#### [REQUIRED WORK]
Revise the passage on the last Confederate widow by changing "rallies" to "parades", and give it again starting at the words that contain "After living in" and stopping after "she was 18.".

#### [SUPPLIED PASSAGE]
* * * *

Martin died at an Enterprise nursing home of complications from
a heart attack she suffered May 7, said her caretaker, Dr.
Kenneth Chancey. She died just as the nation was celebrating
Memorial Day and nearly 140 years after the Civil War ended.
Her May-December marriage to a Civil War veteran in the 1920s
and her longevity made her a celebrated final link to the old
Confederacy.
After living in obscurity and poverty for most of her life, she
spent her final years with the Sons of Confederate Veterans
carrying her to conventions and rallies, often with a small
Confederate battle flag waving in her hand and her clothes the
colors of the rebel banner.
"I don't see nothing wrong with the flag flying," she said
frequently.
Gertrude Janeway, the last widow of a Union veteran from the
Civil War, died in January 2003 at her home in Tennessee. She
was 93 and had married veteran John Janeway when she was 18.
Wayne Flynt, a Southern history expert at Auburn University,
said the historical distinctiveness of the South, which is so
tied to the Civil War, has been disappearing, but Martin
provided people with one last chance to see that history in real
life.
"She became a symbol like the Confederate battle flag," he said.

* * * *

#### [COLLECTED DATA]
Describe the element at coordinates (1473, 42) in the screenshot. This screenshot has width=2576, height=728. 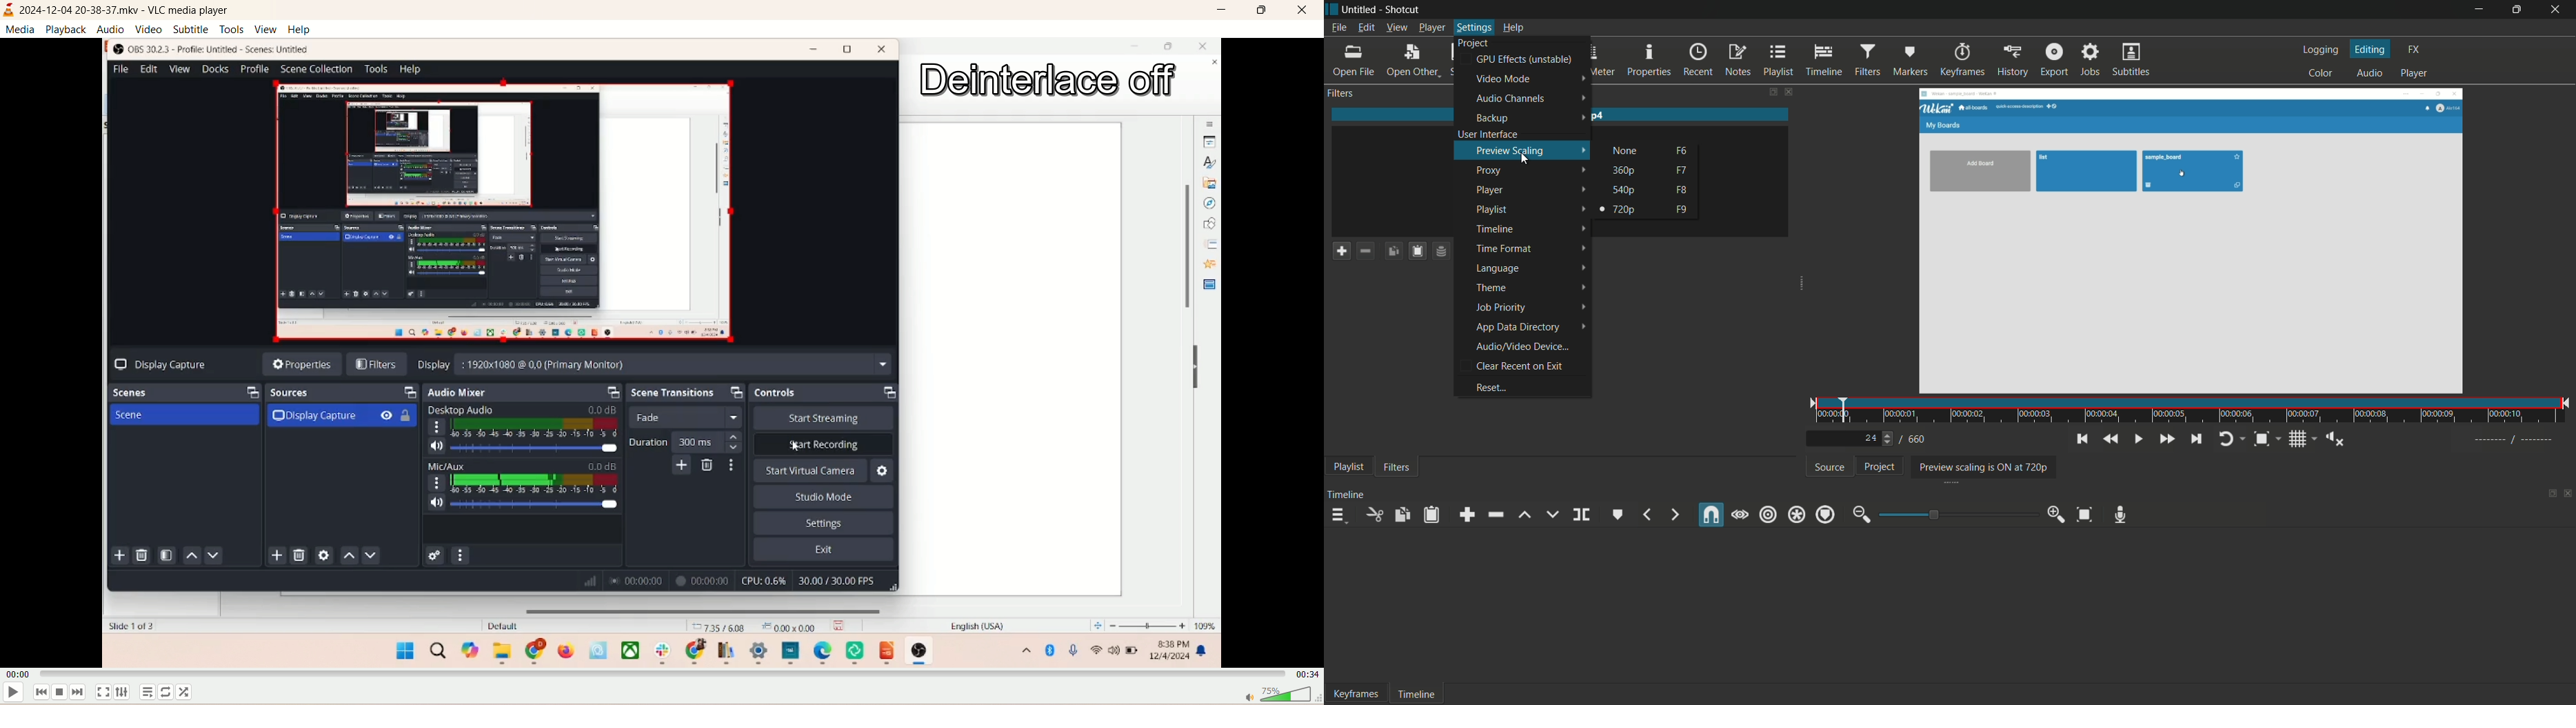
I see `project` at that location.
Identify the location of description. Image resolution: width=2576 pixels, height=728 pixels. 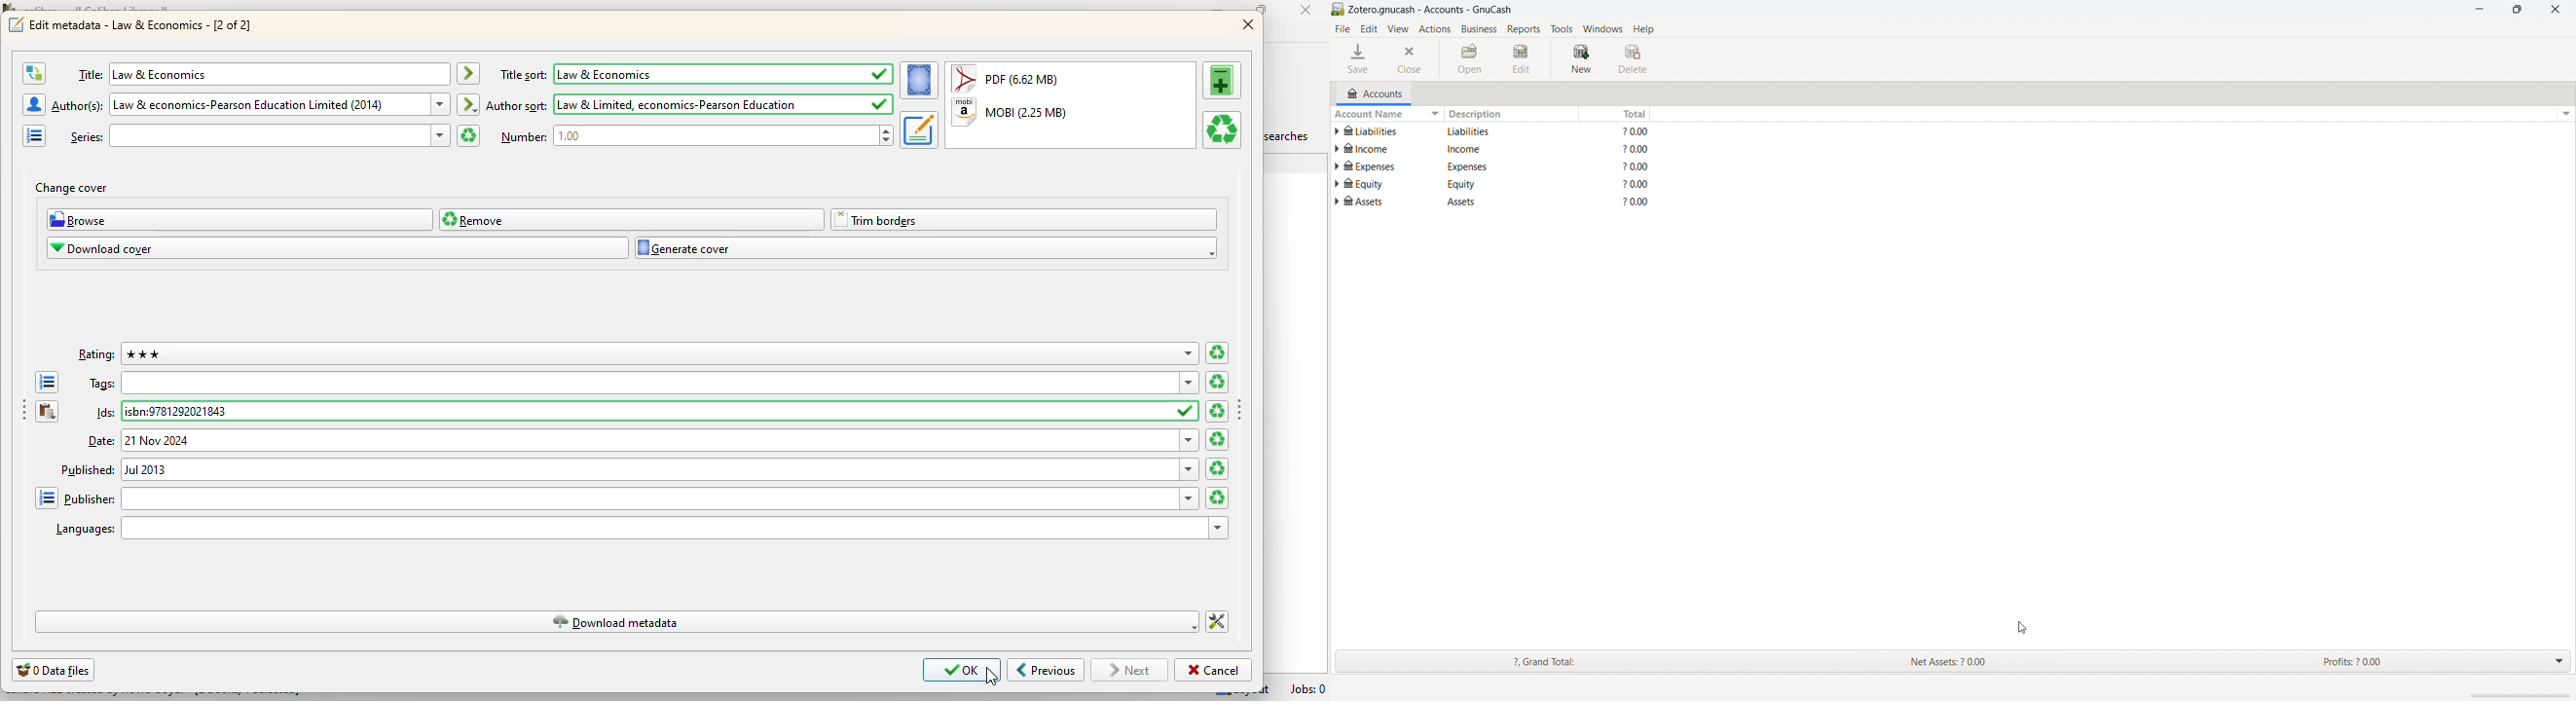
(1477, 153).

* * * *

#### [COMPLETED TASK]
After living in obscurity and poverty for most of her life, she
spent her final years with the Sons of Confederate Veterans
carrying her to conventions and parades, often with a small
Confederate battle flag waving in her hand and her clothes the
colors of the rebel banner.
"I don't see nothing wrong with the flag flying," she said
frequently.
Gertrude Janeway, the last widow of a Union veteran from the
Civil War, died in January 2003 at her home in Tennessee. She
was 93 and had married veteran John Janeway when she was 18.